Mobilité automatisée
Voitures sans chauffeur : le Luxembourg veut légiférer avant le reste de l'UE
Un avant-projet de loi présenté aux députés fixerait les règles de réception, d'immatriculation et de responsabilité des véhicules automatisés, là où Bruxelles n'a encore rien écrit.
Par Marc Weber · · 5 min de lecture

Sur la route, la voiture autonome reste encore largement hors la loi : presque partout en Europe, aucun texte ne dit vraiment comment l'homologuer, l'immatriculer ou la conduire. Le Luxembourg entend changer cela. Le 25 juin, des responsables du ministère de la Mobilité et des Travaux publics ont présenté à la Commission de la Mobilité et des Travaux publics de la Chambre des députés le contenu d'un avant-projet de loi qui définirait, pour la première fois, comment un véhicule routier automatisé peut être réceptionné, immatriculé, conduit, exploité et surveillé dans le Grand-Duché — et qui répond lorsque les choses tournent mal.
Le texte n'est encore qu'un avant-projet de loi : il n'avait pas été formellement déposé au moment de sa présentation aux députés, et ne portait donc pas encore de numéro parlementaire. Mais il constitue l'une des premières tentatives concrètes, au sein de l'Union européenne, d'écrire un cadre national complet pour cette technologie plutôt que d'attendre une initiative de Bruxelles. Selon la Chambre, l'avant-projet introduit à lui seul 22 nouvelles définitions juridiques pour ancrer ce régime.

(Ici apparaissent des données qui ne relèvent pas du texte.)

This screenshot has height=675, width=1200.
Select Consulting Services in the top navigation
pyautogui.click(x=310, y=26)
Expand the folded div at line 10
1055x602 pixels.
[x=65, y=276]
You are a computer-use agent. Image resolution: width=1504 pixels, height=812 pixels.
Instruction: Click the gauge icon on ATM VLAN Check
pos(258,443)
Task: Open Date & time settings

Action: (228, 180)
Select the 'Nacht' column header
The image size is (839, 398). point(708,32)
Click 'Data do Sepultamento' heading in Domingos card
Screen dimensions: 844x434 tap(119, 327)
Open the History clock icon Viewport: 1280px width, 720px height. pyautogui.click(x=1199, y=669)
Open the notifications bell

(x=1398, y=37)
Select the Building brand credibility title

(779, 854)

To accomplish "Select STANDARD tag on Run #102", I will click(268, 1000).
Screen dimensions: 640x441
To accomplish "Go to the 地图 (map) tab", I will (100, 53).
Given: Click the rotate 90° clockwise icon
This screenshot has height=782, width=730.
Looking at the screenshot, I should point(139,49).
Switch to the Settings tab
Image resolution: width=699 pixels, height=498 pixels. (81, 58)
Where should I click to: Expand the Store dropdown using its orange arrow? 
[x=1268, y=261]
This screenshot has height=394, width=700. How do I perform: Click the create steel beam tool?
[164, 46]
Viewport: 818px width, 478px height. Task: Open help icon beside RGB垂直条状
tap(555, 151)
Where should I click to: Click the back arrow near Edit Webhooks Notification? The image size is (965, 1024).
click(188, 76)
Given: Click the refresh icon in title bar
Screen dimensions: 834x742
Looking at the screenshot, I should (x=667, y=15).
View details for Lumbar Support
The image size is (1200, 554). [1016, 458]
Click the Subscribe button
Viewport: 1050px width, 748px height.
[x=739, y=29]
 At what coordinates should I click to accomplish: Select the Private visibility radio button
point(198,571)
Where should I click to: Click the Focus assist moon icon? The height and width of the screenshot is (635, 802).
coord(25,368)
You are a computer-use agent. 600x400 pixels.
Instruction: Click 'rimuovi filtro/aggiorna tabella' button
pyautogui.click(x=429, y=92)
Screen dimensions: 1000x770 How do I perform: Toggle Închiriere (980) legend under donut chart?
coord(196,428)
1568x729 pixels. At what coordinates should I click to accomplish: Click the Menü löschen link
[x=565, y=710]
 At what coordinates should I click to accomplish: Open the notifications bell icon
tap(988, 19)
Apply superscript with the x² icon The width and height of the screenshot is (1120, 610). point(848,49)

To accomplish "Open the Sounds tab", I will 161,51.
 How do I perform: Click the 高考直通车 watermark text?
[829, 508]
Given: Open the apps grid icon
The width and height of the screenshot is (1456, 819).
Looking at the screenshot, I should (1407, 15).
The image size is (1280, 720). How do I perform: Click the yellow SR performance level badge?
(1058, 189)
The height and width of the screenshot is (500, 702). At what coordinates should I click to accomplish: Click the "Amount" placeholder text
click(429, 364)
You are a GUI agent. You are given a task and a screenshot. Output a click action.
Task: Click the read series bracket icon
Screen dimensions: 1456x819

Deux degrés d'automatisation, deux régimes
Le projet répartit les véhicules automatisés en deux familles, selon ce qu'ils savent faire sans intervention humaine. La première regroupe les « véhicules à conduite conditionnellement automatisée », qui maintiennent des obligations à charge d'un conducteur humain censé reprendre la main — ce que l'industrie classe globalement au niveau 3 de l'échelle SAE. La seconde vise les « véhicules à conduite hautement automatisée », plus proches du niveau 4, capables de rouler sans conducteur à bord mais soumis à une gestion à distance.
Un même principe les traverse : un système de conduite automatisé doit se comporter sur la route comme « un conducteur humain normalement prudent et compétent », selon les termes du texte. Dans une première phase, le cadre cible les véhicules particuliers de catégorie M1 — des voitures ordinaires de huit places au maximum — les autres catégories devant suivre par voie de règlement grand-ducal.
Devant les députés, Félicie Weycker, haute fonctionnaire du ministère de la Mobilité et des Travaux publics, a souligné que la loi remontera la chaîne de production autant qu'elle s'appliquera à la route.
L'avant-projet de loi prévoit des obligations à charge du constructeur, ainsi que des conditions spécifiques relatives à la réception, à l'immatriculation et à la mise en circulation.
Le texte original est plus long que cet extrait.